II. SUMMARY JUDGMENT STANDARD

Summary judgment is granted only if all probative materials of record, viewed with all inferences in favor of the non-moving party, demonstrate that there is no genuine issue of material fact and that the movant is entitled to judgment as a matter of law. Fed.R.Civ.P. 56(c); Celotex Corp. v. Catrett, 477 U.S. 317, 330, 106 S.Ct. 2548, 91 L.Ed.2d 265 (1986). The moving party bears the burden of showing that there is no genuine issue of fact and it must prevail as a matter of law, or that the non-moving party has not shown facts relating to an essential element of the issue for which he bears the burden. Celotex, 477 U.S. at 331. If either showing is made then the burden shifts to the non-moving party, who must demonstrate facts which support each element for which he bears the burden and must establish the existence of genuine issues of material fact. Id. The non-moving party “may not rest upon the mere allegations or denials of his pleading” to satisfy this burden, Fed.R.Civ.P. 56(e), but must produce sufficient evidence to support a jury verdict in his favor. Matsushita Electric Industrial Co. v. Zenith Radio Corp., 475 U.S. 574, 106 S.Ct. 1348, 89 L.Ed.2d 538 (1986).

III. ANALYSIS

The main issue to be decided in the cross-motions is whether domestically acquired goods were covered under the Policy. Because this is an issue of contract interpretation, and there are no underlying material facts in dispute, it is properly the basis of summary judgment. See McMillan v. State Mut. Life Assurance Co. of Am., 922 F.2d 1073, 1074 (3d Cir.1990); Little v. MGIC Indemnity Corporation, 836 F.2d 789, 792 (3rd Cir.1987).

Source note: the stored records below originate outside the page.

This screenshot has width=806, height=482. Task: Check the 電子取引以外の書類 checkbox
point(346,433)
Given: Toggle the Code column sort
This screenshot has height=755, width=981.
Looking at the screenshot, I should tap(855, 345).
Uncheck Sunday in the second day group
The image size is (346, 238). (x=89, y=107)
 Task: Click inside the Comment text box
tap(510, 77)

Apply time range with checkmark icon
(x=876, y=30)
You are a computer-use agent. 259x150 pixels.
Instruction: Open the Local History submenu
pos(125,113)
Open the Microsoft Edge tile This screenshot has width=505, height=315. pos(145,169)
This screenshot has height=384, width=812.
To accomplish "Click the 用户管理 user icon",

Courts generally apply state law when interpreting the language of marine insurance policies. See, Wilburn Boat Co. v. Fireman’s Fund Ins. Co., 348 U.S. 310, 321, 75 S.Ct. 368, 99 L.Ed. 337, (applying Texas law to interpret a marine insurance policy); Advani Enterprises, Inc. v. Underwriters at Lloyds, 140 F.3d 157, 162 (2d Cir.1998) (applying English law); Bank of San Pedro v. Forbes Westar, Inc., 53 F.3d 273, 275 (9th Cir.1995) (applying California law). Here, the parties do not dispute that New Jersey law applies to the interpretation of this Policy.

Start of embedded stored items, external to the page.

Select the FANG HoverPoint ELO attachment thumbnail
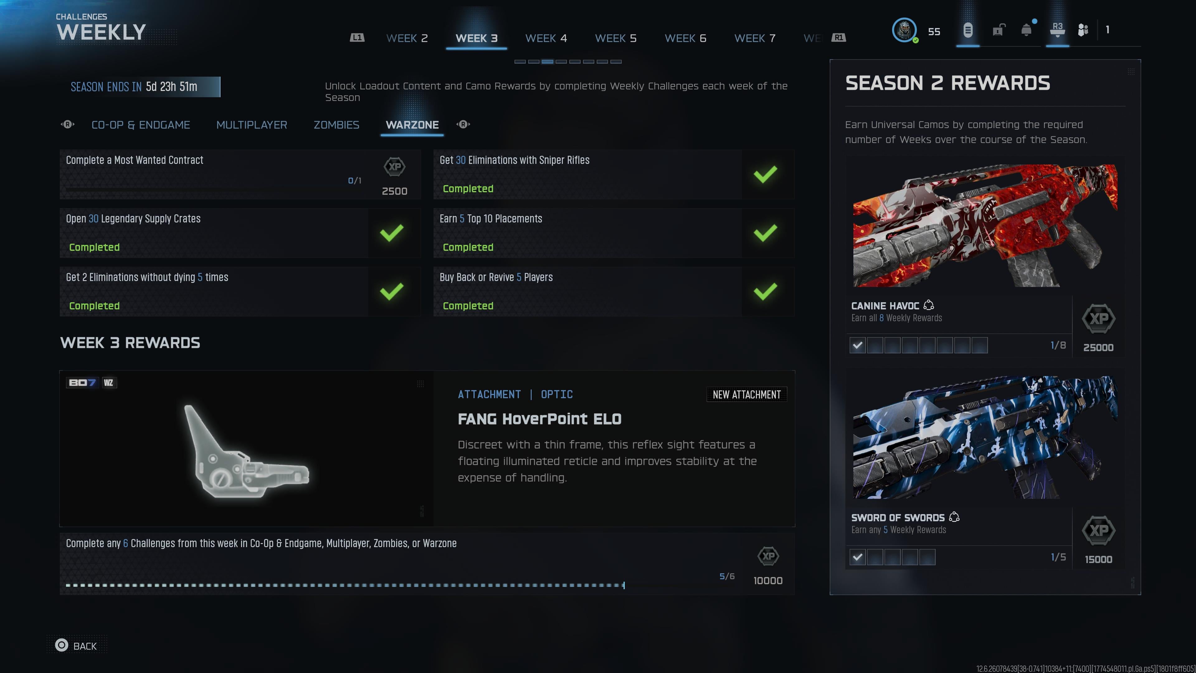 tap(247, 449)
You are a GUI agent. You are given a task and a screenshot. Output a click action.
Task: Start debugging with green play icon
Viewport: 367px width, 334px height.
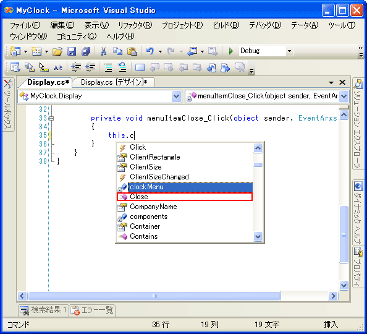(231, 51)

In New Jersey, the terms of an insurance policy, absent ambiguity, should be given “their plain ordinary meaning.” Zacarias v. Allstate Ins. Co., 168 N.J. 590, 775 A.2d 1262 (2001). Having reviewed the sections in dispute in the instant action, namely Sections I and III, the Court does not find that the policy is ambiguous and as such, will accord the disputed sections their plain meaning.

KSI filed its claim for losses under the Warehouse Storage Insurance, or Section III. Section III clearly states, in Paragraph 1, that it is extended to cover all property insured under Section I which is the property of the Assured. As such, it is necessary to turn to Section I to determine what exactly is encompassed by property insured under Section I. Turning to Section I, the Court notes that Paragraph 3 states that “this policy covers … shipments of lawful goods and merchandise consisting of principally of Merchandise Incidental to the Assured’s Business, Consisting Principally of Automobile Parts.” Continuing to read Section I, the Court notes that Paragraph 5 further states that “this policy covers Property Insured at or from ports and/or places in the world to ports and/or place in the world excluding shipment originating in the United States …”

In sum, after a review of Sections I and III, the Court finds that Section III is an extension of Section I. Section III, Warehouse Storage Insurance is clearly read as applying to goods insured under Section I. Section I goods are merchandise incidental to the assured’s business, with the exclusion of domestically originating shipments. In other words, only goods acquired internationally are covered.

In light of the above, the Court finds that only internationally acquired goods are covered by the Policy. As such, Royal’s motion for summary judgment must be granted, and KSI’s motion for summary judgment must be denied.

IV. CONCLUSION

In light of the above, Plaintiff Royal Insurance Company of America’s motion for summary judgment is granted. Defendants KSI and Astro-Automotive’s motion for summary judgment is denied.